Ten weeks later, the patient presented at our institution again because of itching, jaundice, and elevated cholestatic parameters. Magnetic resonance cholangiopancreatography (MRCP) was performed, and it showed a signal-enhancing structure dorsal to the common bile duct leading to the small intestine (Fig. 1).

Details are in the caption following the image

MRCP showing dorsal pearl necklace-like signal enhancement (white arrows) leading from bile duct to duodenum (arrowheads).

After endoscopic examination, absence of the biliary stent was noticed. Retrograde endoscopic cholangiography showed a pearl necklace–like contrasted fistulation originating from the bile duct anastomosis and leading to the duodenum (Fig. 2). To localize the mouth of the fistula, 0.1% methylene-blue solution was injected into the distal choledochus (Fig. 3). Remarkably, the mouth of the fistula could be localized proximal to the papilla vateri in the wall of the duodenum. Closing of the fistula was obtained by placing a 11.5-French plastic endoprosthesis into the right hepatic duct. The patient recovered from jaundice after this procedure, without further events or complications.

Details are in the caption following the image

During ERCP contrast medium was injected via a catheter (black arrow) into the common bile duct into the region of anastomosis. Bile leakage (white arrows) is visible at the site of bile duct anastomosis with contrast flow into the bowel (white arrowheads).

Details are in the caption following the image

Endoscopic view of the proximal duodenum. A balloon catheter (white arrowhead) is inflated in the distal common bile duct and the endoscope is retracted into the duodenal bulb. Methylene-blue injected via the balloon catheter enters the duodenum via the fistula opening at the opposing wall (white arrow).

Abbreviation

MRCP, magnetic resonance cholangiopancreatography.

DISCUSSION

Biliary leakage is a complication usually occurring during the first few weeks after orthotopic liver transplantation. The incidence ranges from 1.6% to 19%.6, 7 In most cases, leakage occurs at the site of anastomosis; however, it may also result from other leakage sites such as from hepatic artery thrombosis or iatrogenic duct damage.8, 9 In split-liver or living related donor liver transplantation, the raw cut surface may also be the origin of a more diffuse leakage.

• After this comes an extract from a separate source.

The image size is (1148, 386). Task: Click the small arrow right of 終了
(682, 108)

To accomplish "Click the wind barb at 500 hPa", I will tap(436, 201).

To our knowledge, this is the first report of an anastomotic leakage forming a choledochoduodenal fistula in a recipient after liver transplantation. Ectopic opening of the bile duct into the duodenal bulb has been described in association with recurrent duodenal ulcer and might be of congenital origin.10 Another possibility may be the retrograde formation of a fistula originating from duodenal ulcerations.11 Development of choledochoduodenal fistula has been found to be caused by tuberculosis12, 13 and gallstones.14, 15 Diagnosis is usually established by transabdominal sonography, hepatobiliary scintigraphy, MRCP, and endoscopic or percutaneous cholangiography.

Drainage of the bile duct is crucial in treatment of a biliary leakage to allow the leakage to be closed; this can be achieved by either endoscopic stenting, sphincterotomy, nasobiliary drainage, or percutaneous drainage. The optimal therapeutic regimen mainly depends on the localization of the defect and locally available techniques.

Because closure of a choledochoduodenal fistula may take several months, it was decided to treat the patient in this report by internal endoscopic stenting. However, in the case of failure or nonoptimal results of endoscopic procedures, leakages should be either surgically revised or hepaticojejunostomy be performed.